« L’enjeu est de taille »
TZ: Monsieur le conseiller fédéral, pourquoi les salarié(e)s devraient-ils accepter un projet qui prévoit des mesures telles que le relèvement de l’âge de la retraite des femmes à 65 ans et la baisse du taux de conversion qui ont jusque-là été refusés par le peuple ?
Tout simplement parce que pour la première fois depuis 20 ans, nous avons une solution globale équilibrée qui assure les retraites et la stabilité du niveau des rentes, tout en compensant les mesures que vous citez. Dans la prévoyance professionnelle obligatoire, la baisse des rentes est compensée pour presque tout le monde. Les classes d’âge de 44 à 65 ans ont même obtenu que leurs droits acquis soient garantis. Le supplément AVS aide à maintenir le niveau de rentes des plus jeunes. En 2010, lors de la dernière votation sur la baisse du taux de conversion, il n’y avait par contre aucune compensation.
Et au sujet de l’âge de la retraite des femmes à 65 ans?
Contrairement à la votation de 2004, il y a cette fois-ci de nombreuses améliorations pour les femmes. Avant tout sur le niveau des rentes. Grâce à Prévoyance vieillesse 2020, le travail à temps partiel sera mieux assuré dans le 2e pilier. Ce dont les femmes profitent tout particulièrement. Leurs rentes du 2e pilier ne s’élèvent en moyenne qu’à un peu plus du tiers de celles des hommes. Grâce à Prévoyance vieillesse 2020, leurs rentes du 2epilier augmenteront significativement. Quant au supplément AVS, il aide tout particulièrement les 500 000 femmes qui travaillent mais qui ne sont assurées qu’auprès de l’AVS et qui, jusqu’à présent, ne pouvaient prétendre qu’à de modestes rentes. A cet égard, je trouve choquant qu’il y ait des gens qui qualifient le supplément AVS de « su-sucre ». Ces gens refusent de voir que 70 francs de plus par mois permettront par exemple à une retraitée vivant seule de décider si elle peut se permettre ou non une excursion avec ses amies.

* _À FAIRE_
[1] D'après l'entretien, quelles classes d'âge ont obtenu la garantie de leurs droits acquis ?
[2] Recopiez, s'il vous plaît, le passage de l'entretien allant de « TZ: Monsieur le » jusqu'à « contre aucune compensation. ».
[3] Dressez la liste des différents nombres écrits en chiffres dans l'entretien, ordinaux exclus.
Les lignes qui suivent ne sont pas nécessaires.

* _DONNÉES FOURNIES_

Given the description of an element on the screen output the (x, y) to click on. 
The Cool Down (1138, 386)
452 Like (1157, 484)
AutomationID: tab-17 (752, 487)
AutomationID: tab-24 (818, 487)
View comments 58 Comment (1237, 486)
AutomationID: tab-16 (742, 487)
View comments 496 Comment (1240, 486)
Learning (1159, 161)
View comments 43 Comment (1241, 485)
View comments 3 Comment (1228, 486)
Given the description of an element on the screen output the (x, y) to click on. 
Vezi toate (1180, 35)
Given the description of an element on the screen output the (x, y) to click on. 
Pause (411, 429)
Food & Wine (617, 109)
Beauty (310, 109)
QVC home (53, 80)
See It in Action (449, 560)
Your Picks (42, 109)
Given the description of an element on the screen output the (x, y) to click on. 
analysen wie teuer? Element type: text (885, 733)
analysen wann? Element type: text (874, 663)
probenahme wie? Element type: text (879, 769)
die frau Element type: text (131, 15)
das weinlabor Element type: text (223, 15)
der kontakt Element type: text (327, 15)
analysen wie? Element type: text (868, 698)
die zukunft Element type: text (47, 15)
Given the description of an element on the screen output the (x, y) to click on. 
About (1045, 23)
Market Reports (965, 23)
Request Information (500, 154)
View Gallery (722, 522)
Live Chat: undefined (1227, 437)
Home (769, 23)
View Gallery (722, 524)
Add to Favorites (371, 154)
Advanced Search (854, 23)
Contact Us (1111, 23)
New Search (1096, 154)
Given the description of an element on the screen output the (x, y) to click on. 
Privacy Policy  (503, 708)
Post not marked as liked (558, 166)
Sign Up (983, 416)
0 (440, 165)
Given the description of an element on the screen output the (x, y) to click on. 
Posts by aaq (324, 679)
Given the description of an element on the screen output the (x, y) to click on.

* _LES RÉPONSES_
[1] Les classes d'âge de 44 à 65 ans.

[2]
TZ: Monsieur le conseiller fédéral, pourquoi les salarié(e)s devraient-ils accepter un projet qui prévoit des mesures telles que le relèvement de l’âge de la retraite des femmes à 65 ans et la baisse du taux de conversion qui ont jusque-là été refusés par le peuple ?
Tout simplement parce que pour la première fois depuis 20 ans, nous avons une solution globale équilibrée qui assure les retraites et la stabilité du niveau des rentes, tout en compensant les mesures que vous citez. Dans la prévoyance professionnelle obligatoire, la baisse des rentes est compensée pour presque tout le monde. Les classes d’âge de 44 à 65 ans ont même obtenu que leurs droits acquis soient garantis. Le supplément AVS aide à maintenir le niveau de rentes des plus jeunes. En 2010, lors de la dernière votation sur la baisse du taux de conversion, il n’y avait par contre aucune compensation.

[3] 20, 44, 65, 2010, 2004, 2020, 500 000, 70